◆ Énoncé: Présentez toutes les lignes des données ci-dessous sous forme de tableau Markdown, avec une colonne « N° » pour le numéro de rang et une colonne « Ligne » pour le texte, sans les lignes vides. Laissez les images hors de votre réponse.

◆ Extrait des données:
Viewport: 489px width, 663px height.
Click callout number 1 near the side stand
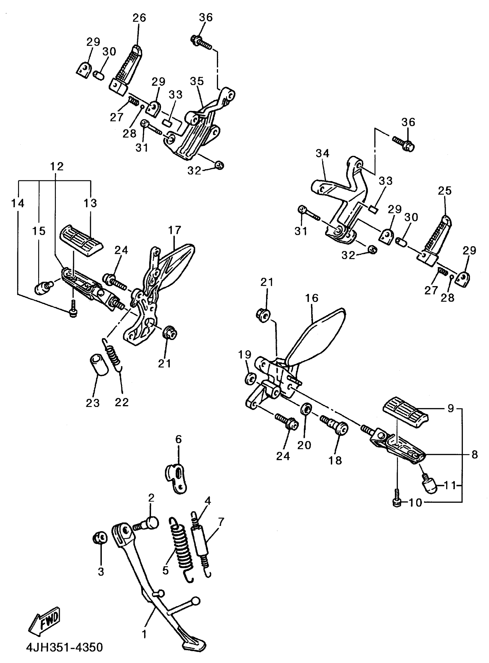pyautogui.click(x=144, y=634)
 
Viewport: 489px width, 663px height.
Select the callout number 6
pyautogui.click(x=179, y=439)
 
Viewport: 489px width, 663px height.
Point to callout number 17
pyautogui.click(x=175, y=230)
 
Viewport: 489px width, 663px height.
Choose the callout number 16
pyautogui.click(x=312, y=298)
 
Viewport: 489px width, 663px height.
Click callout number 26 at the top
pyautogui.click(x=139, y=18)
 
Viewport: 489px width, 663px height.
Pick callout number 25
pyautogui.click(x=445, y=191)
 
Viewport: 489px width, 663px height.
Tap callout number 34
pyautogui.click(x=323, y=153)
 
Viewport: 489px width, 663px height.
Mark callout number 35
pyautogui.click(x=197, y=81)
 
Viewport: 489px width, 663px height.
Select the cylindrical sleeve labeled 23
pyautogui.click(x=99, y=367)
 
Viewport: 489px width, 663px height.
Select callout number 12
pyautogui.click(x=57, y=167)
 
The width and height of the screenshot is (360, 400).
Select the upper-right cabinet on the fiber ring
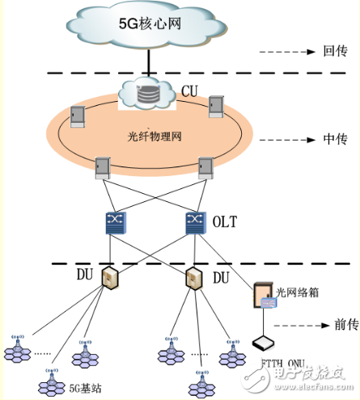pyautogui.click(x=216, y=107)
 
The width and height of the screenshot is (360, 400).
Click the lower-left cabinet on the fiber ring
pyautogui.click(x=102, y=166)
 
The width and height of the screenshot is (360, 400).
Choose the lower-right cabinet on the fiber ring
pyautogui.click(x=205, y=166)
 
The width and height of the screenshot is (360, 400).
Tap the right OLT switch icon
pyautogui.click(x=194, y=222)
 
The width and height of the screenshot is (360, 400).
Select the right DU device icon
pyautogui.click(x=193, y=279)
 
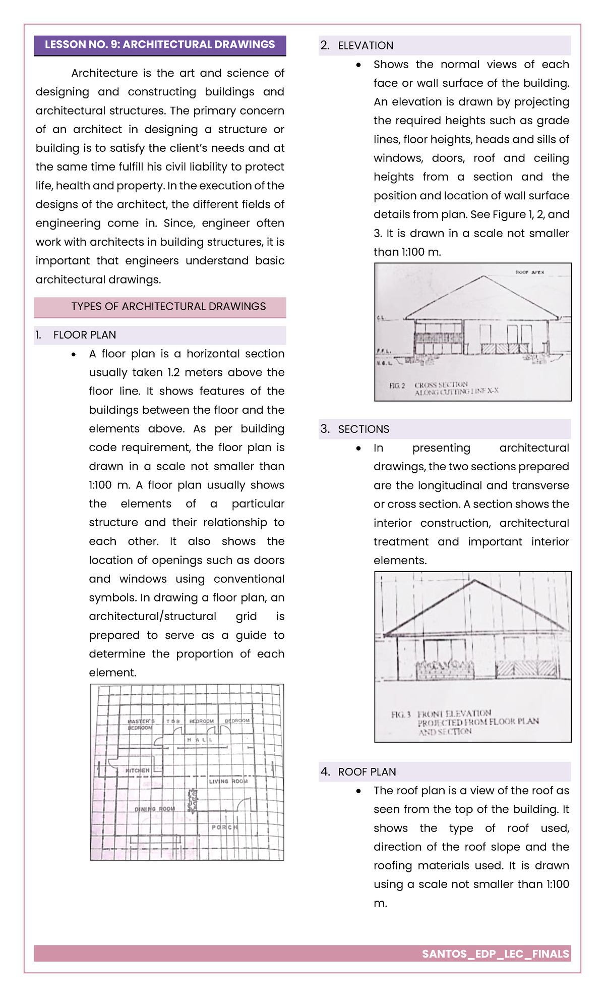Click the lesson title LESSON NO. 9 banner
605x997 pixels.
tap(160, 44)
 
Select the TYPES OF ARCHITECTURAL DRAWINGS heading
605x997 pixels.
tap(168, 306)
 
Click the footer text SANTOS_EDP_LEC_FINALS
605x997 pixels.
tap(495, 954)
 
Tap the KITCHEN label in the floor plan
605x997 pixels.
tap(138, 770)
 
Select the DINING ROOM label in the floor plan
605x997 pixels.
tap(154, 809)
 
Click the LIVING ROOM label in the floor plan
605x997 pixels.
tap(228, 781)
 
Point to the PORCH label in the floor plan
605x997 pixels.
tap(224, 827)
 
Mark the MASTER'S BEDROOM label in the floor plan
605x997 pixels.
tap(141, 725)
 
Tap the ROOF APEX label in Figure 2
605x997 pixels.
tap(529, 272)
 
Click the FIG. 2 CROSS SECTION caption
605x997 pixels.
tap(444, 388)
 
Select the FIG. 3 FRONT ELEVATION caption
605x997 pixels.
tap(464, 722)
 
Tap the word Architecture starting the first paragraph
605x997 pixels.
tap(104, 73)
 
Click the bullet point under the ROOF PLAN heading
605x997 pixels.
tap(358, 791)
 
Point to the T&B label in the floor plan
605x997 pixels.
tap(173, 722)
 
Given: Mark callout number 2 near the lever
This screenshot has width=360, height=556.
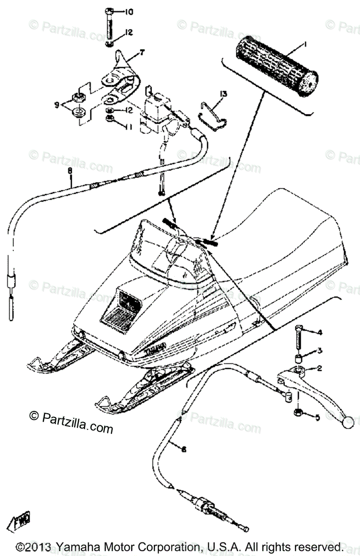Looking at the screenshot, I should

◆ Résultat:
| N° | Ligne |
|---|---|
| 1 | Viewport: 489px width, 663px height. |
| 2 | Click callout number 1 near the side stand |
| 3 | pyautogui.click(x=144, y=634) |
| 4 | Viewport: 489px width, 663px height. |
| 5 | Select the callout number 6 |
| 6 | pyautogui.click(x=179, y=439) |
| 7 | Viewport: 489px width, 663px height. |
| 8 | Point to callout number 17 |
| 9 | pyautogui.click(x=175, y=230) |
| 10 | Viewport: 489px width, 663px height. |
| 11 | Choose the callout number 16 |
| 12 | pyautogui.click(x=312, y=298) |
| 13 | Viewport: 489px width, 663px height. |
| 14 | Click callout number 26 at the top |
| 15 | pyautogui.click(x=139, y=18) |
| 16 | Viewport: 489px width, 663px height. |
| 17 | Pick callout number 25 |
| 18 | pyautogui.click(x=445, y=191) |
| 19 | Viewport: 489px width, 663px height. |
| 20 | Tap callout number 34 |
| 21 | pyautogui.click(x=323, y=153) |
| 22 | Viewport: 489px width, 663px height. |
| 23 | Mark callout number 35 |
| 24 | pyautogui.click(x=197, y=81) |
| 25 | Viewport: 489px width, 663px height. |
| 26 | Select the cylindrical sleeve labeled 23 |
| 27 | pyautogui.click(x=99, y=367) |
| 28 | Viewport: 489px width, 663px height. |
| 29 | Select callout number 12 |
| 30 | pyautogui.click(x=57, y=167) |
| 31 | The width and height of the screenshot is (360, 400). |
| 32 | Select the upper-right cabinet on the fiber ring |
| 33 | pyautogui.click(x=216, y=107) |
| 34 | The width and height of the screenshot is (360, 400). |
| 35 | Click the lower-left cabinet on the fiber ring |
| 36 | pyautogui.click(x=102, y=166) |
| 37 | The width and height of the screenshot is (360, 400). |
| 38 | Choose the lower-right cabinet on the fiber ring |
| 39 | pyautogui.click(x=205, y=166) |
| 40 | The width and height of the screenshot is (360, 400). |
| 41 | Tap the right OLT switch icon |
| 42 | pyautogui.click(x=194, y=222) |
| 43 | The width and height of the screenshot is (360, 400). |
| 44 | Select the right DU device icon |
| 45 | pyautogui.click(x=193, y=279) |
| 46 | Click the lesson title LESSON NO. 9 banner |
| 47 | 605x997 pixels. |
| 48 | tap(160, 44) |
| 49 | Select the TYPES OF ARCHITECTURAL DRAWINGS heading |
| 50 | 605x997 pixels. |
| 51 | tap(168, 306) |
| 52 | Click the footer text SANTOS_EDP_LEC_FINALS |
| 53 | 605x997 pixels. |
| 54 | tap(495, 954) |
| 55 | Tap the KITCHEN label in the floor plan |
| 56 | 605x997 pixels. |
| 57 | tap(138, 770) |
| 58 | Select the DINING ROOM label in the floor plan |
| 59 | 605x997 pixels. |
| 60 | tap(154, 809) |
| 61 | Click the LIVING ROOM label in the floor plan |
| 62 | 605x997 pixels. |
| 63 | tap(228, 781) |
| 64 | Point to the PORCH label in the floor plan |
| 65 | 605x997 pixels. |
| 66 | tap(224, 827) |
| 67 | Mark the MASTER'S BEDROOM label in the floor plan |
| 68 | 605x997 pixels. |
| 69 | tap(141, 725) |
| 70 | Tap the ROOF APEX label in Figure 2 |
| 71 | 605x997 pixels. |
| 72 | tap(529, 272) |
| 73 | Click the FIG. 2 CROSS SECTION caption |
| 74 | 605x997 pixels. |
| 75 | tap(444, 388) |
| 76 | Select the FIG. 3 FRONT ELEVATION caption |
| 77 | 605x997 pixels. |
| 78 | tap(464, 722) |
| 79 | Tap the word Architecture starting the first paragraph |
| 80 | 605x997 pixels. |
| 81 | tap(104, 73) |
| 82 | Click the bullet point under the ROOF PLAN heading |
| 83 | 605x997 pixels. |
| 84 | tap(358, 791) |
| 85 | Point to the T&B label in the floor plan |
| 86 | 605x997 pixels. |
| 87 | tap(173, 722) |
| 88 | Given: Mark callout number 2 near the lever |
| 89 | This screenshot has width=360, height=556. |
| 90 | Looking at the screenshot, I should |